EXERCISE TEXT =
Hi,
I have a log like below
"12","select a.a,b.b,c from a,b where a.a = b.a group by xxxx","impala",2017-06-30T00:59:40
I am trying to parse this to extract where condition for some performance analysis.
I tried this in regex101 and got the below regex
\"\d+\",\"select\s+(.\*)\s+from\s+(.\*)\s*where\s(.\*)\s+group by\s+(.\*)\s*\",(.\*)\s*,(.\*)
Help me to implement it in SPL.
I think you have it worked out for the most part. not seeing an actual example leaves a lot of possible incorrectness, but here is what I think you are after.
| rex "\"\d+\",\"select\s+(.*)\s+from\s+(.*)\s*where\s(?<WHERECAPTURE>.*)\s+group by\s+(.*)\s*\",(.*)\s*,(.*)"
Let us know if you need more.
I think you have it worked out for the most part. not seeing an actual example leaves a lot of possible incorrectness, but here is what I think you are after.

TASKS TO CARRY OUT =
[1] Retype the passage of the forum thread on parsing the log, starting at "I tried this" and ending at "you need more.".
[2] In the forum thread on parsing the log, which site did the original poster use to work out the regex?
[3] Carry on the forum thread on parsing the log from the point where it stops.

DATA PROVIDED =
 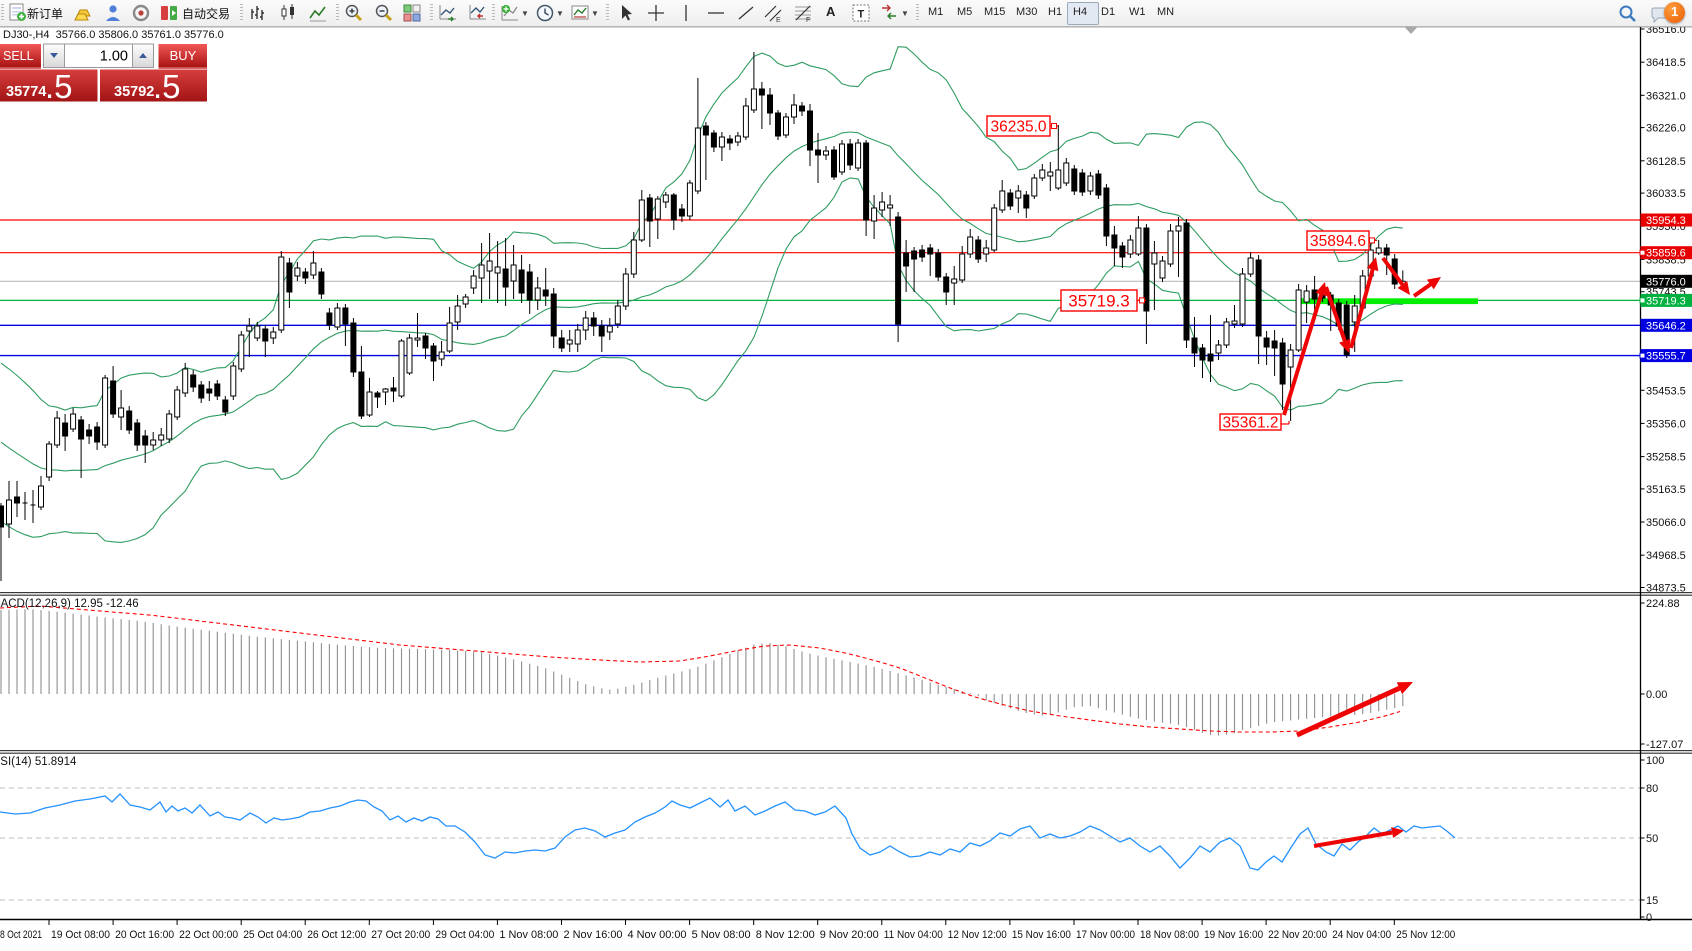 I want to click on svg-text: 35066.0, so click(x=1666, y=523).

ANSWER LIST =
[1]
I tried this in regex101 and got the below regex
\"\d+\",\"select\s+(.\*)\s+from\s+(.\*)\s*where\s(.\*)\s+group by\s+(.\*)\s*\",(.\*)\s*,(.\*)
Help me to implement it in SPL.
I think you have it worked out for the most part. not seeing an actual example leaves a lot of possible incorrectness, but here is what I think you are after.
| rex "\"\d+\",\"select\s+(.*)\s+from\s+(.*)\s*where\s(?<WHERECAPTURE>.*)\s+group by\s+(.*)\s*\",(.*)\s*,(.*)"
Let us know if you need more.

[2] regex101

[3]
| rex "\"\d+\",\"select\s+(.*)\s+from\s+(.*)\s*where\s(?<WHERECAPTURE>.*)\s+group by\s+(.*)\s*\",(.*)\s*,(.*)"
Let us know if you need more.
And, if you are only trying to capture the WHERE:
| rex "where\s(?<WHERECAPTURE>.*)\s"
Thanks ... And as you mentioned there are some mismatches in actual logs and Since the query was written by Humans which doesn't follow any meaningful pattern. Actually I extended my analysis to extract JOINS also.